By and large, what made the incident even worse were the comments of some Egyptian prominent figures. Hoda Badran, the head of the Egyptian Feminist Union, told a TV anchor that the mob sexual assaults in Tahrir Square, which included at least five women, were merely the work of the Muslim Brotherhood.

Similarly, the Egyptian human rights activist Dalia Ziadadescribed the-then sexual assaults as being “deliberate” and “purposeful”. She even avowedly accused the Muslim Brotherhood in her Tweets by saying: “I blame the (Muslim) Brotherhood for the harassment acts that occurred in Tahrir Square yesterday, as this wasn’t the first gathering of both men and women together in the Square. Same rallies held all over the last year, and no sexual harassment incident had been reported. In the protests that proceeded June 30, the (Muslim) Brotherhood did something like this. Remember the memorable scene of the last year where a woman had her clothes stripped off in a similar way?”

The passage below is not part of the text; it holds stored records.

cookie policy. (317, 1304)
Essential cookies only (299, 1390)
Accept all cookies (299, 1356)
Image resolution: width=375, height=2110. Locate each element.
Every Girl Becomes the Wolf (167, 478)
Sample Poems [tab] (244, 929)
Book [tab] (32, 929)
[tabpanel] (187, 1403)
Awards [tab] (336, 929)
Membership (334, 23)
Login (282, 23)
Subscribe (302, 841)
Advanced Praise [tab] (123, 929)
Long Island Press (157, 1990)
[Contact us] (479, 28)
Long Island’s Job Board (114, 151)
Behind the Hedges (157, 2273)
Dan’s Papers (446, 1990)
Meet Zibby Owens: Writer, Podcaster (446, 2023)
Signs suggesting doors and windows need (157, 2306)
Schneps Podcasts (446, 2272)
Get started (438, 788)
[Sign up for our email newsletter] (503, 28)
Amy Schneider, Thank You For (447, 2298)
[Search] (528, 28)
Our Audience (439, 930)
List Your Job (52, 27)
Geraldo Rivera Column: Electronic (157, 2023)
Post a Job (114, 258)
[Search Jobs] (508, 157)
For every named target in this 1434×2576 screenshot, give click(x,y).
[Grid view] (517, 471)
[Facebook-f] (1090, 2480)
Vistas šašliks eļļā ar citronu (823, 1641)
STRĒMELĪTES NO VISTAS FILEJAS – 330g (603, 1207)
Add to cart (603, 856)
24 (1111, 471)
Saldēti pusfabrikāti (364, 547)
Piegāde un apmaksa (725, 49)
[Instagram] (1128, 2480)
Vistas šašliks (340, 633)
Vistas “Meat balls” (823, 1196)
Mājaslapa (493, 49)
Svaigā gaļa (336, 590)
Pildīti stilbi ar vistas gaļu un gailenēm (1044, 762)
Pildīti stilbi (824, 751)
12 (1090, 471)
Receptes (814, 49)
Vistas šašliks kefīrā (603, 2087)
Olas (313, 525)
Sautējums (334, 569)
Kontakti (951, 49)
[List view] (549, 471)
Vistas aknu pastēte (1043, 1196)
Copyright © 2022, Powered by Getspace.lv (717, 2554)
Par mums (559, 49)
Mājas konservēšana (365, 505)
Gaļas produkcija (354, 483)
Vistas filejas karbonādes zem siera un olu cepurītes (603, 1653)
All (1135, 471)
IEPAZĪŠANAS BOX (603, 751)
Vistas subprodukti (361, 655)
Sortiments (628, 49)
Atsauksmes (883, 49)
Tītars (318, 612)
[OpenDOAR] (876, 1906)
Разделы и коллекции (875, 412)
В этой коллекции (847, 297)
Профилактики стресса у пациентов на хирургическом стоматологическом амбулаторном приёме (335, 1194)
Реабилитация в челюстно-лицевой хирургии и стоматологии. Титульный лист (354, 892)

It’s of paramount importance to say that no evidence has been given to indicate that Muslim Brotherhood members were involved in these heinous acts. However, there is a wilful belief among some Egyptian liberals and elites that the banned Muslim Brotherhood group is the root of all evil.

Ironically enough, the egregious incident came a week after the enactment of a law which criminalises sexual harassment. According to this law, any person who sexually harasses a man or a woman in public or private will face up to five years in prison and a maximum fine of 50,000 EGP ($6,990).  

Many may pin high hopes on El Sisi to resolve the issue of frequent assaults on women in public spaces once and for all, especially since he has regularly emphasised his utter respect and support for Egypt’s women. He even enunciated that he will resort to religious institutions, schools and media to raise awareness against sexual harassment. 

Meanwhile, others may be sceptical of his potential role in warding off this plague from ruining Egyptian society, ever since he defended the military’s use of forced “virginity tests” on female detainees in 2011 when he was an army general. The latter act was justified to protect the soldiers from rape accusations and to make sure that they were respectable women, seeing that they “are not like your daughters or mine”, as Sisi referred to the women in Tahrir Square. 

Egypt’s patriarchal culture should be blamed for violence against women. The police's inability to provide much-needed security for women in large gatherings, in addition to their failure to combat sexual violence, makes them as guilty as the society itself for sexual harassment. It is worth noting that a 2013 United Nations report entitled "Entity for Gender Equality and the Empowerment of Women" found that 99.3% of Egyptian women have suffered from sexual harassment in the country, while 91.5 percent have experienced unwelcome physical contact. 

Unfortunately, this means that a long battle lies ahead and people need to start taking responsibility and stop trying to find scapegoats, whether it’s the Muslim Brotherhood, the culture, women’s clothing’s, etc… We all need to stand side by side and put an end to this.